Collected data entries:
+ + + + + + +

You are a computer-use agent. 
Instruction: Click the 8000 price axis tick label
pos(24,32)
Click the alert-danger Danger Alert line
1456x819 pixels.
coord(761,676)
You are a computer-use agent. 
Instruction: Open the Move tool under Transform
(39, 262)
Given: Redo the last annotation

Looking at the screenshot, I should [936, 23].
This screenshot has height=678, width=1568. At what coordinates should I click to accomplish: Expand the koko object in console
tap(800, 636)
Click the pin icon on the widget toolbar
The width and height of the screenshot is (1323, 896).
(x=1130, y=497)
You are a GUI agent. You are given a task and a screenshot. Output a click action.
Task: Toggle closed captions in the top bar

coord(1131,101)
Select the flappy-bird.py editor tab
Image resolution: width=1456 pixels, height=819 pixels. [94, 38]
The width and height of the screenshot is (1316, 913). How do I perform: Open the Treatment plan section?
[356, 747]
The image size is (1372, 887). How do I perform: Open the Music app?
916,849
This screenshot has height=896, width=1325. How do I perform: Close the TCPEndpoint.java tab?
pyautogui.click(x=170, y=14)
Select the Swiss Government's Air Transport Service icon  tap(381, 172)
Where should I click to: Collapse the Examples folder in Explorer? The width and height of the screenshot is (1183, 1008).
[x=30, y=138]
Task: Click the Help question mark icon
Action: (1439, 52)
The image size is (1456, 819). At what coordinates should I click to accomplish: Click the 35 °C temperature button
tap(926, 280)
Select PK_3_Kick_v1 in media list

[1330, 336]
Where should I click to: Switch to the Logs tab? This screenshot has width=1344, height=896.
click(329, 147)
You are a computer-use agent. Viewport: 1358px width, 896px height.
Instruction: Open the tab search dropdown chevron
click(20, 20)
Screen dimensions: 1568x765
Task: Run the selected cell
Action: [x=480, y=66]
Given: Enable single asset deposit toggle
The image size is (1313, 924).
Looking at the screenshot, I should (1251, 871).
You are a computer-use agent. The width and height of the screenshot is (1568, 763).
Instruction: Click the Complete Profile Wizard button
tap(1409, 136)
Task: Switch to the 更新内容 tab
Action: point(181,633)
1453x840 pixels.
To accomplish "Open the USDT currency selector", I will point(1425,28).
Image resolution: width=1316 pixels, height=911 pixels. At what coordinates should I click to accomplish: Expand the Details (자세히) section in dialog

+ + + + + + +

• **Exercise**
Exactly as written above, copy every line.

• **Task result**
You are a computer-use agent. 
Instruction: Click the 8000 price axis tick label
pos(24,32)
Click the alert-danger Danger Alert line
1456x819 pixels.
coord(761,676)
You are a computer-use agent. 
Instruction: Open the Move tool under Transform
(39, 262)
Given: Redo the last annotation

Looking at the screenshot, I should [936, 23].
This screenshot has height=678, width=1568. At what coordinates should I click to accomplish: Expand the koko object in console
tap(800, 636)
Click the pin icon on the widget toolbar
The width and height of the screenshot is (1323, 896).
(x=1130, y=497)
You are a GUI agent. You are given a task and a screenshot. Output a click action.
Task: Toggle closed captions in the top bar

coord(1131,101)
Select the flappy-bird.py editor tab
Image resolution: width=1456 pixels, height=819 pixels. [94, 38]
The width and height of the screenshot is (1316, 913). How do I perform: Open the Treatment plan section?
[356, 747]
The image size is (1372, 887). How do I perform: Open the Music app?
916,849
This screenshot has height=896, width=1325. How do I perform: Close the TCPEndpoint.java tab?
pyautogui.click(x=170, y=14)
Select the Swiss Government's Air Transport Service icon  tap(381, 172)
Where should I click to: Collapse the Examples folder in Explorer? The width and height of the screenshot is (1183, 1008).
[x=30, y=138]
Task: Click the Help question mark icon
Action: (1439, 52)
The image size is (1456, 819). At what coordinates should I click to accomplish: Click the 35 °C temperature button
tap(926, 280)
Select PK_3_Kick_v1 in media list

[1330, 336]
Where should I click to: Switch to the Logs tab? This screenshot has width=1344, height=896.
click(329, 147)
You are a computer-use agent. Viewport: 1358px width, 896px height.
Instruction: Open the tab search dropdown chevron
click(20, 20)
Screen dimensions: 1568x765
Task: Run the selected cell
Action: [x=480, y=66]
Given: Enable single asset deposit toggle
The image size is (1313, 924).
Looking at the screenshot, I should (1251, 871).
You are a computer-use agent. The width and height of the screenshot is (1568, 763).
Instruction: Click the Complete Profile Wizard button
tap(1409, 136)
Task: Switch to the 更新内容 tab
Action: point(181,633)
1453x840 pixels.
To accomplish "Open the USDT currency selector", I will point(1425,28).
Image resolution: width=1316 pixels, height=911 pixels. At what coordinates should I click to accomplish: Expand the Details (자세히) section in dialog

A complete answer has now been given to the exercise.